In the records below, tally each line that contains the word "option" and give the total only.

+++ MATERIAL FOR THE TASK +++

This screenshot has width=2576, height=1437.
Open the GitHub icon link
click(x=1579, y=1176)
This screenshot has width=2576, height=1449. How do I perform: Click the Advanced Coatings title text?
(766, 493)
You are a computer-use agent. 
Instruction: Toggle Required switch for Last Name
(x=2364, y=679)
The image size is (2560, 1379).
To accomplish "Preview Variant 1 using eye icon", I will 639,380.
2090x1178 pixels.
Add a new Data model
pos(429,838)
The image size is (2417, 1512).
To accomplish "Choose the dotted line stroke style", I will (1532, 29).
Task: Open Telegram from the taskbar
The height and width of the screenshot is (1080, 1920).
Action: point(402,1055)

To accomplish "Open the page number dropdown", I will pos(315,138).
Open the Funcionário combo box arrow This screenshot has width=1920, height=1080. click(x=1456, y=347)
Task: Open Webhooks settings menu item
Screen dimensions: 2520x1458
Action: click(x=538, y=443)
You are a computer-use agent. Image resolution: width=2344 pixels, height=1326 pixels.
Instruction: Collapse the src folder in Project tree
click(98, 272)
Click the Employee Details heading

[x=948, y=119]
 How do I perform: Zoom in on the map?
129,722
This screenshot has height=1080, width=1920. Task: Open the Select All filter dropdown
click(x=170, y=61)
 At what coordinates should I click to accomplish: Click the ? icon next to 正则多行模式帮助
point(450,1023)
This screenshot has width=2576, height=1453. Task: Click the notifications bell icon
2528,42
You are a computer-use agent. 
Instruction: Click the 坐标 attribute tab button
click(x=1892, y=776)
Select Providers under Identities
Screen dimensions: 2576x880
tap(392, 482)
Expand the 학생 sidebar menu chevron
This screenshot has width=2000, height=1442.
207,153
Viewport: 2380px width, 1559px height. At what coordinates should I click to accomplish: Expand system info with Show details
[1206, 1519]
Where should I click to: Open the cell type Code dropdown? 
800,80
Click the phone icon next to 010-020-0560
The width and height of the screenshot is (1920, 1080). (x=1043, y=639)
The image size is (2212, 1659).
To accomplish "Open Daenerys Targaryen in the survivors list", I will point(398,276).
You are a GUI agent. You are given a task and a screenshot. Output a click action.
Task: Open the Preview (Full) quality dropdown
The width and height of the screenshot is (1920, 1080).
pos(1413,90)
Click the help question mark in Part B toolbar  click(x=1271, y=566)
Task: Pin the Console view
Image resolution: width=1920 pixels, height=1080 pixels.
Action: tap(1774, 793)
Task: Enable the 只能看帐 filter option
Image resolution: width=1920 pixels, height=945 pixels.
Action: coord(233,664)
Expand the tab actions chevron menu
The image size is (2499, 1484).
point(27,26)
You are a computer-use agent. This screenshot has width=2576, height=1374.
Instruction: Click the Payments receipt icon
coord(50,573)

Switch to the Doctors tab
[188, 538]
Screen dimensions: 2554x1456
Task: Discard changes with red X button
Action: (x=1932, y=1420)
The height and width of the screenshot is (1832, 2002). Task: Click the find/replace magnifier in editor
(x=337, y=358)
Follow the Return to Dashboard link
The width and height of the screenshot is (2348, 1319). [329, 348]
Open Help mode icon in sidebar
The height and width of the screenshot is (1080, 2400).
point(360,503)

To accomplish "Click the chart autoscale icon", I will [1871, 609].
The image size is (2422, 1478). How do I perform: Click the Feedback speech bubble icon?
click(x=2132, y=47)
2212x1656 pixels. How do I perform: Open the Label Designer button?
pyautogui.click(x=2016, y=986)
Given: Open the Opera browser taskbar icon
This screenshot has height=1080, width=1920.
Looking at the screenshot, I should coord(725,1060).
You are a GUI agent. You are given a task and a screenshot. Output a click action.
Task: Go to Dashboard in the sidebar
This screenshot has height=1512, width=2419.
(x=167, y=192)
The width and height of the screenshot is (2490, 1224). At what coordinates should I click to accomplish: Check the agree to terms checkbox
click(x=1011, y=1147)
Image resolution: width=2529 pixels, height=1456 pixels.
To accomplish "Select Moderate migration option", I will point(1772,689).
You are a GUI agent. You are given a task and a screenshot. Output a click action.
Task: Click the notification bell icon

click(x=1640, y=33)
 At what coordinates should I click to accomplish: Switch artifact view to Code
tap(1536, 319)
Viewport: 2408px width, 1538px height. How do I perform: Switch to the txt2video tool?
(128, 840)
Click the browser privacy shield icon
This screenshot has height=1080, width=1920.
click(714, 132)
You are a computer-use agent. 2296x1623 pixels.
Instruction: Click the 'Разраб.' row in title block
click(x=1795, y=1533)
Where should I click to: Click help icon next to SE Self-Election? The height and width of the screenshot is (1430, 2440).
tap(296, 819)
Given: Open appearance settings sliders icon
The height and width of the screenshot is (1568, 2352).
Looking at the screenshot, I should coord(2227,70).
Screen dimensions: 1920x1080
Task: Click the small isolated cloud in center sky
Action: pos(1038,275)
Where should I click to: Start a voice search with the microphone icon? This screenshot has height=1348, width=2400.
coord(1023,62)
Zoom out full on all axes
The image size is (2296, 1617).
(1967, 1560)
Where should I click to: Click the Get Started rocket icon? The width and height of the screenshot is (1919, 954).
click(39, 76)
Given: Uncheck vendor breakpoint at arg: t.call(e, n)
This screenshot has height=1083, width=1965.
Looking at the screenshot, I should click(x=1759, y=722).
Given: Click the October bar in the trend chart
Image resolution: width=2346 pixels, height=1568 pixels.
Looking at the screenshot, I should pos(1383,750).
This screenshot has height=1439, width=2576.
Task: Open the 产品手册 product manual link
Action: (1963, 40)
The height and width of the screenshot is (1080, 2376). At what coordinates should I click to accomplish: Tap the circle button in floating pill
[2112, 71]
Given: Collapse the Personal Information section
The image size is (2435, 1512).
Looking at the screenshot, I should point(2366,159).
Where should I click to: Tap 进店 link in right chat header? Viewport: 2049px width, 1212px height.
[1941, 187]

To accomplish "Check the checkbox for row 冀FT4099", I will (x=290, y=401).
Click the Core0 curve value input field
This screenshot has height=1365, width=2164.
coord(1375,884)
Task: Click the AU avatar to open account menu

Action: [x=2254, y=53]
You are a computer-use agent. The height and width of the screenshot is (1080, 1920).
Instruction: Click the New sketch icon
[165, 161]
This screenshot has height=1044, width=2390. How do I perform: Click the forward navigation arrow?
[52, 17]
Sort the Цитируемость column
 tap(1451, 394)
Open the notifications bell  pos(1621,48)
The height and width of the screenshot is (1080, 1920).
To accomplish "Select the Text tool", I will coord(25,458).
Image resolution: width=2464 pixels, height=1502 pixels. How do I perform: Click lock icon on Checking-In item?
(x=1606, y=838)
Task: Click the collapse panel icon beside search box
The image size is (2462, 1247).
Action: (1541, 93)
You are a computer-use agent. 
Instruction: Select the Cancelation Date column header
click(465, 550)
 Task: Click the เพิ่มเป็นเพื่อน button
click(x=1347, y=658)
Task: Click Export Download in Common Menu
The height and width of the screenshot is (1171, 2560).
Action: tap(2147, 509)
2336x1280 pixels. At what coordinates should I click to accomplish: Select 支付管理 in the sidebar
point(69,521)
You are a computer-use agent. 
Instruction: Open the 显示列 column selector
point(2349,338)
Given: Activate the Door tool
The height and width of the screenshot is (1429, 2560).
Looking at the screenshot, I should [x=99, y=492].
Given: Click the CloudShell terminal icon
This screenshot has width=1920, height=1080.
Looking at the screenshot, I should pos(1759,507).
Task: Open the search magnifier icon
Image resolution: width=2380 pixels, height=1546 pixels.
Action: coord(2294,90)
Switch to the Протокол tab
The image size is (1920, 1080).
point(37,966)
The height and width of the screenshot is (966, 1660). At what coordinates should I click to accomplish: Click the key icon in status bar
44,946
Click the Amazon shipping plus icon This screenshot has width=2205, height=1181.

+++

■ ANSWER AREA
2